Alternative splicing events are pervasive in eukaryotes generating distint mRNAs by a differentially selection mechanisms within the pre-messager RNA. Alternative splicing mechanisms can include cassete exon, alternative 5' splice site, alternative 3' splice site, mutually exclusive exons, exon scrambling, intron retention, alternative promoter and alternative polyadenylation events. Methodologies for detection and analysis of these alternative splicing events fall into three major categories: isoform-based, exon-based, and event-based methods. Isoform based methods first assembly the full-length transcripts and then estimate their relative abundances. Exon-based methods detect alternative splicing by comparing the distribution of reads on exon and junctions between comparisons.
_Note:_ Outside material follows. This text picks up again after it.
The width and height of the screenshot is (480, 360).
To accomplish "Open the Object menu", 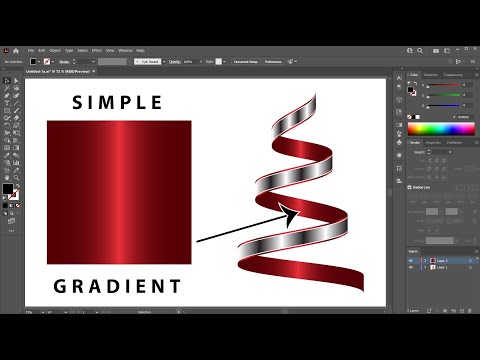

This methods only detects the differentially expressed exons/junctions and not the type of event. In event-based methods, splicing events themselves are quantified using the fraction of mRNAs that contains a specific form of that event. Exon-based methods have a greater accuracy to detect splicing events and are appropriate if the focus is on the event themself and not the study of the whole isoform.
The first step in any RNA-Seq workflow is to assess the quality of the sequenced reads. A first quality control (QC) step is recommended for the assessement of contaminations, bias and errors in raw sequences. By addressing these issues we can reduce the impact of these errors in downstream analysis.
In this step, reads are aligned to either the species reference genome or transcriptome using a splicing-aware aligner sofware.
After the alignment step, reads are assigned to a gene or a transcrip which is then used to estimate expression levels of that gene/transcript.
In the last step, an additional quality control step assessing the percentage of reads mapped to the transcriptome versus unmapped will be conducted. This step can when detect contaminations on the extraction or library construction steps which can impair the correct analysis of the data.